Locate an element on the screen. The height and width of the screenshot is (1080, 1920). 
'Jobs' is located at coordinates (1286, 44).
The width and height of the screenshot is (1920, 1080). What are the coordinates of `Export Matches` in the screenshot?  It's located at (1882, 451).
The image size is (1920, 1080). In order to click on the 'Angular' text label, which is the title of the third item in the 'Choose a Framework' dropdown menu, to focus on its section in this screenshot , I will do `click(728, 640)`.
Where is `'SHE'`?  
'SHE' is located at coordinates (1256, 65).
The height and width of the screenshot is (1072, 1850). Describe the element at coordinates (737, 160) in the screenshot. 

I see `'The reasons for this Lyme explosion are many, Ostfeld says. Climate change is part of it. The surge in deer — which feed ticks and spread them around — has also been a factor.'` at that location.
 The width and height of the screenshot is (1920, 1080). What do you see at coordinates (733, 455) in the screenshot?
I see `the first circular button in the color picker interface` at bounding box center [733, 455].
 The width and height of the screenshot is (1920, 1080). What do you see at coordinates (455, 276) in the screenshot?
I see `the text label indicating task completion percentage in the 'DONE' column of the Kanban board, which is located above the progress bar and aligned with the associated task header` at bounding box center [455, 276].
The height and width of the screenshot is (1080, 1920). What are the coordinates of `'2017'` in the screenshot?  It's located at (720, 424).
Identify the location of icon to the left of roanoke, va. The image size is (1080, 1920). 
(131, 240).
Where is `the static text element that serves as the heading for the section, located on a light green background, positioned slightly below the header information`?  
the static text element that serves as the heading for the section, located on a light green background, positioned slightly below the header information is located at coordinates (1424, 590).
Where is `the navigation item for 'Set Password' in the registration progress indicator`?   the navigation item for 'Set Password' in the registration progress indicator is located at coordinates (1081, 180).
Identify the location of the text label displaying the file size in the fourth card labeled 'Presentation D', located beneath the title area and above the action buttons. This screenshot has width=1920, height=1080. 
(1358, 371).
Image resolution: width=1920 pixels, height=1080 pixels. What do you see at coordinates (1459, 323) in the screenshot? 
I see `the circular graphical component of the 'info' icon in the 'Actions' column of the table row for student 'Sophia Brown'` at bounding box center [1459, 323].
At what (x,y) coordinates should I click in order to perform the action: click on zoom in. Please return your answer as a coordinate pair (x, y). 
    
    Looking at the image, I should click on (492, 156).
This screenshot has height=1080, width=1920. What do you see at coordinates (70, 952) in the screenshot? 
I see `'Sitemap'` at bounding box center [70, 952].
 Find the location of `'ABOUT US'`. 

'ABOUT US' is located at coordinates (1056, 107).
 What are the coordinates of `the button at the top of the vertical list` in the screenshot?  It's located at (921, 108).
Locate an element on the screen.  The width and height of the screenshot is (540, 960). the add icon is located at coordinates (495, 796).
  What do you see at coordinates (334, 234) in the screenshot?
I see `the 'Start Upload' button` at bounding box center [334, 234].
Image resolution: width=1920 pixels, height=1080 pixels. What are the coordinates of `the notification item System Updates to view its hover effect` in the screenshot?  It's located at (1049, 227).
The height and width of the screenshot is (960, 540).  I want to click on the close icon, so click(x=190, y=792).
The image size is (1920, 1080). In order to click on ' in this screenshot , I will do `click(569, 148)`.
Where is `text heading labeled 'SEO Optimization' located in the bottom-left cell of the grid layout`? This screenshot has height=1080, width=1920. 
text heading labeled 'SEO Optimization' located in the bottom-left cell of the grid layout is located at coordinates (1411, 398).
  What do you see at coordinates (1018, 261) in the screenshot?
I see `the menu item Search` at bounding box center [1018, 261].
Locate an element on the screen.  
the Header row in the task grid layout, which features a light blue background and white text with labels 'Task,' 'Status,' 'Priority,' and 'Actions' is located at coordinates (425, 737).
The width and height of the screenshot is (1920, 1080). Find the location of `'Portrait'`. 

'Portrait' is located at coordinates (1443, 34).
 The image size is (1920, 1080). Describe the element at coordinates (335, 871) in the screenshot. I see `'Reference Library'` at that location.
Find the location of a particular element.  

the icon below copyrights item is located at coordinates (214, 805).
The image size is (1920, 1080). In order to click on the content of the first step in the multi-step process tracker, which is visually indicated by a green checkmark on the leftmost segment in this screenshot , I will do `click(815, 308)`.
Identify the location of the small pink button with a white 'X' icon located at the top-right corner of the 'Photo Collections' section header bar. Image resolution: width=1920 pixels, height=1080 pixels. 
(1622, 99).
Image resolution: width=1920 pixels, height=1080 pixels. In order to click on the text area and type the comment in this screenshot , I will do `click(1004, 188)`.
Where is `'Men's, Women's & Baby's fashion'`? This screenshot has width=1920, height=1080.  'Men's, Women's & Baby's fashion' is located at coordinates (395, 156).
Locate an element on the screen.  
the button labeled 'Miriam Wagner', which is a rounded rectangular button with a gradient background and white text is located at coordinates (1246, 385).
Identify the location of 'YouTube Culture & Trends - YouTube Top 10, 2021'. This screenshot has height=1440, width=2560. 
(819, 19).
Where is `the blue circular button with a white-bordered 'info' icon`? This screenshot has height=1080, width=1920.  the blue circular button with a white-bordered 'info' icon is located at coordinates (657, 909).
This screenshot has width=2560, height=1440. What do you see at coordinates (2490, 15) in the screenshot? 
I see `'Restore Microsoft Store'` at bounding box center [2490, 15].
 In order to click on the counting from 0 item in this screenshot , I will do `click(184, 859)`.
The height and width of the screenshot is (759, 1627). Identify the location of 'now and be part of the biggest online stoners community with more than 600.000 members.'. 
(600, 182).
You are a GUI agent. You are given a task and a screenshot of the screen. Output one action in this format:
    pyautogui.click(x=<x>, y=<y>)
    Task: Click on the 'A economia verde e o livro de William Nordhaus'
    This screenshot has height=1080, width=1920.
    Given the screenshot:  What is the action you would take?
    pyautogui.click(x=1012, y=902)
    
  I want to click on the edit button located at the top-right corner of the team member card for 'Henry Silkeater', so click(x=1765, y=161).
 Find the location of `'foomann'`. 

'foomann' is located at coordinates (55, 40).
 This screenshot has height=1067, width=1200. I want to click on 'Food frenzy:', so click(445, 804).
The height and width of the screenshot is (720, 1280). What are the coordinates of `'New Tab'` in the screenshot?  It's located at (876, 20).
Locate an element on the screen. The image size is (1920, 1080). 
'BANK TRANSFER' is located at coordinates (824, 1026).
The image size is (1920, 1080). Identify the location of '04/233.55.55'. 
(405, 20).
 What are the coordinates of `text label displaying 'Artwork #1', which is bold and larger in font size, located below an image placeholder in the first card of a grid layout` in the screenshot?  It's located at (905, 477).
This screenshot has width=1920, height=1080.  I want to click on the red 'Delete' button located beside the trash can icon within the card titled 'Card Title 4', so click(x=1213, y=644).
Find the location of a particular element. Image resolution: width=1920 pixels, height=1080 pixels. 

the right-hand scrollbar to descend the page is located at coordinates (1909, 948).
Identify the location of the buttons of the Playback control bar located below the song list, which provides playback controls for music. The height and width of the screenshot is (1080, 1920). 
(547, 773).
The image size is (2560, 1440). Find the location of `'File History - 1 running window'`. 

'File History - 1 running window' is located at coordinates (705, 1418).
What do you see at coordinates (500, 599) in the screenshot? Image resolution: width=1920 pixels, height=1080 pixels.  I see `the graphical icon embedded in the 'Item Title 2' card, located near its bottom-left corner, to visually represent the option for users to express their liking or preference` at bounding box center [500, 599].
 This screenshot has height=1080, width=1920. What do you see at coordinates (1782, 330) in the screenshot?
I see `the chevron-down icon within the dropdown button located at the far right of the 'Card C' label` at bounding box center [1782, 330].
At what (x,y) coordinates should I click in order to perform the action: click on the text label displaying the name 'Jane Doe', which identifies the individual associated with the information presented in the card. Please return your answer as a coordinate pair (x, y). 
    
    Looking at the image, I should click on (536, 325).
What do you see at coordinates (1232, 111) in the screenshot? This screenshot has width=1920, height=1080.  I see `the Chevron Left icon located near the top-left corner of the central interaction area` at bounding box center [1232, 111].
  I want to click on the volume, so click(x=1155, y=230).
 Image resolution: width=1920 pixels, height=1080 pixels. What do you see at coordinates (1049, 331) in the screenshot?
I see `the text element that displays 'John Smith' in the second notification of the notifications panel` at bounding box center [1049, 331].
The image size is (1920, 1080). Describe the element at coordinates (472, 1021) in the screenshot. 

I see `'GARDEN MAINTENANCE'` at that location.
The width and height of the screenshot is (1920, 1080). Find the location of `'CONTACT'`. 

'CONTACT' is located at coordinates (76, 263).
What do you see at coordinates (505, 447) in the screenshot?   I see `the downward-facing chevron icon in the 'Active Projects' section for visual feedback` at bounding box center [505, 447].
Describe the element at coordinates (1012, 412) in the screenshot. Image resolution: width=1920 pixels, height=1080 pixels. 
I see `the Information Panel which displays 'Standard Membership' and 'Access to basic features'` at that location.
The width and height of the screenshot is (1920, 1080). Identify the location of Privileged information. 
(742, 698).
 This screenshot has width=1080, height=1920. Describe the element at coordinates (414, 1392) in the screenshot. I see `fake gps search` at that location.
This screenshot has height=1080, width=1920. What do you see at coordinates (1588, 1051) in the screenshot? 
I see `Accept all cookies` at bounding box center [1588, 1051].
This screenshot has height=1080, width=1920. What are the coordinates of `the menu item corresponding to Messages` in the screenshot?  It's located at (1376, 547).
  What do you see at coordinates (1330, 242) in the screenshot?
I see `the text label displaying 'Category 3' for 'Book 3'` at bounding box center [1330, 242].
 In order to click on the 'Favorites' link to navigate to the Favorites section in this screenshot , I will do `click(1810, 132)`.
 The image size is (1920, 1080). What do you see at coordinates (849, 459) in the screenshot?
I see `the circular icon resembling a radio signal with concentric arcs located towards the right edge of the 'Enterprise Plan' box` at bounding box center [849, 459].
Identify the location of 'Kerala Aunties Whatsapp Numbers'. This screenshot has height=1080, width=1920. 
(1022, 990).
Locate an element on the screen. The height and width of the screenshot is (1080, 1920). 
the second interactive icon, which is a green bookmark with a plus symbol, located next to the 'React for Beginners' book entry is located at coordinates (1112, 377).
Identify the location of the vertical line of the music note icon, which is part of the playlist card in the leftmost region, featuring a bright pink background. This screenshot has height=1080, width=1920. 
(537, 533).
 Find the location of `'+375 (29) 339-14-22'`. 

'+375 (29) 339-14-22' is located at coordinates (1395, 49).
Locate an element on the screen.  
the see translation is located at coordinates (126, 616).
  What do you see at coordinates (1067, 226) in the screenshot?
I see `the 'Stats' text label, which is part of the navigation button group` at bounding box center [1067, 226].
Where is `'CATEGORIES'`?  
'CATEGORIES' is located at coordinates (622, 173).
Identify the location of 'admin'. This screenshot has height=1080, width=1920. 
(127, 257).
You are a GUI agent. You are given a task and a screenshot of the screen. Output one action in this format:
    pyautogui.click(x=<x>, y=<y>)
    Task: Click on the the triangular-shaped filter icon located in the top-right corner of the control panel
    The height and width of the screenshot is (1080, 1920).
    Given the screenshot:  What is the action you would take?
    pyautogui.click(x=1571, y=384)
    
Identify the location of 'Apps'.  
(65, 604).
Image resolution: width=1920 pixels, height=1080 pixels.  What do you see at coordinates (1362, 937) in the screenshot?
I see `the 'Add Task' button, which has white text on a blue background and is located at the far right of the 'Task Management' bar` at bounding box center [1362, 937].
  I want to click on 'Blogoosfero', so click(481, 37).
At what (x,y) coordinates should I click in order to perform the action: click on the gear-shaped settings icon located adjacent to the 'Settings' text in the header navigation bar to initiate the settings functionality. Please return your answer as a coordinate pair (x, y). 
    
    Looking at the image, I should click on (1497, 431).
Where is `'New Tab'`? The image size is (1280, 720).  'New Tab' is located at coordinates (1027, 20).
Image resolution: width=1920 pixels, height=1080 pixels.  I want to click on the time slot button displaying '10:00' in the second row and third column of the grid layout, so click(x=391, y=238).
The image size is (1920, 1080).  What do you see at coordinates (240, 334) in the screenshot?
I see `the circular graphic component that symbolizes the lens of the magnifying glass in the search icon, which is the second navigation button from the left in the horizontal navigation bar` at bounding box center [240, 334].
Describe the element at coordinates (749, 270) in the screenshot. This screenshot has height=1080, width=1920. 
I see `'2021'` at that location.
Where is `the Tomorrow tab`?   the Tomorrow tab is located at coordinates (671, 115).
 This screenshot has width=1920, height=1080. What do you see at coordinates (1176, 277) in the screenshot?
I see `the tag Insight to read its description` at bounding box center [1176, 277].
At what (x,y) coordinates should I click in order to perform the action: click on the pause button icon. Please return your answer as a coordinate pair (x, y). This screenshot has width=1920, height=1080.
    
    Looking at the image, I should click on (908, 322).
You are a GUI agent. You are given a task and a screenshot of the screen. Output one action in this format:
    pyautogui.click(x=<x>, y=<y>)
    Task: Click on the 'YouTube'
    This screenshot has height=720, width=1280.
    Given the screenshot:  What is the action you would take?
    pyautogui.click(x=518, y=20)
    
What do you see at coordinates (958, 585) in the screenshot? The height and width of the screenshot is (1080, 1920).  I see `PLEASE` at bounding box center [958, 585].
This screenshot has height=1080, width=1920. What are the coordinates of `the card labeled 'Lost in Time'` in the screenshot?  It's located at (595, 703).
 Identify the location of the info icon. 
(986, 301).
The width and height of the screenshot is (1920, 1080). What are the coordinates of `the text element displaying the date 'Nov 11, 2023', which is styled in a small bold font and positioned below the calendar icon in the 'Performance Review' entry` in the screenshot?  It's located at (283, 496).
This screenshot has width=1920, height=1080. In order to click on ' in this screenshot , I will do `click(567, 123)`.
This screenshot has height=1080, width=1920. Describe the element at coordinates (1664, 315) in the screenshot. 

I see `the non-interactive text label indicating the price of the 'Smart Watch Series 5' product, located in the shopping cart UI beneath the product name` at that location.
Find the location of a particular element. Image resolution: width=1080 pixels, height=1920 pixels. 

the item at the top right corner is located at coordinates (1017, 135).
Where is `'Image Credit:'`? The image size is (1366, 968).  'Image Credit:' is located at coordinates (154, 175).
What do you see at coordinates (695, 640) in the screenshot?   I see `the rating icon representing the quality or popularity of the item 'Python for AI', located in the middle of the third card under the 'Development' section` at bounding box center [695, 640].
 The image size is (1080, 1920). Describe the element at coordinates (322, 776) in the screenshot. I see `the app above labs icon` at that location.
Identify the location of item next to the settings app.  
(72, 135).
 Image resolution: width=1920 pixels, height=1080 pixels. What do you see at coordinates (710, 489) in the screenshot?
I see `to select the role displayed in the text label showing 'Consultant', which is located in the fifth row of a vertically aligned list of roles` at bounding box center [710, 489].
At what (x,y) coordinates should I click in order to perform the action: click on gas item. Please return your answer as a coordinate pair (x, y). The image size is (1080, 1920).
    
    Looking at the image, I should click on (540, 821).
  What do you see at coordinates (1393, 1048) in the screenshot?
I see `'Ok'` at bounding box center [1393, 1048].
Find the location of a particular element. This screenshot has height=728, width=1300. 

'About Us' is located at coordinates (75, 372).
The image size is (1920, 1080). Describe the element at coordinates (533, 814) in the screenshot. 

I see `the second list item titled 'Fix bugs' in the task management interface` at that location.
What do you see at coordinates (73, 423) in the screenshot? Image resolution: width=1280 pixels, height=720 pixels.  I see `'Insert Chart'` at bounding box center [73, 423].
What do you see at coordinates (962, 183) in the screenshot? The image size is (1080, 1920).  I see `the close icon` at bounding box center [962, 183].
::::::::::
▸ **Aim**:
Copy the listing above word for word, from its first line through the line containing "at (1882, 451).", both included.

▸ **Response to this task**:
Locate an element on the screen. The height and width of the screenshot is (1080, 1920). 
'Jobs' is located at coordinates (1286, 44).
The width and height of the screenshot is (1920, 1080). What are the coordinates of `Export Matches` in the screenshot?  It's located at (1882, 451).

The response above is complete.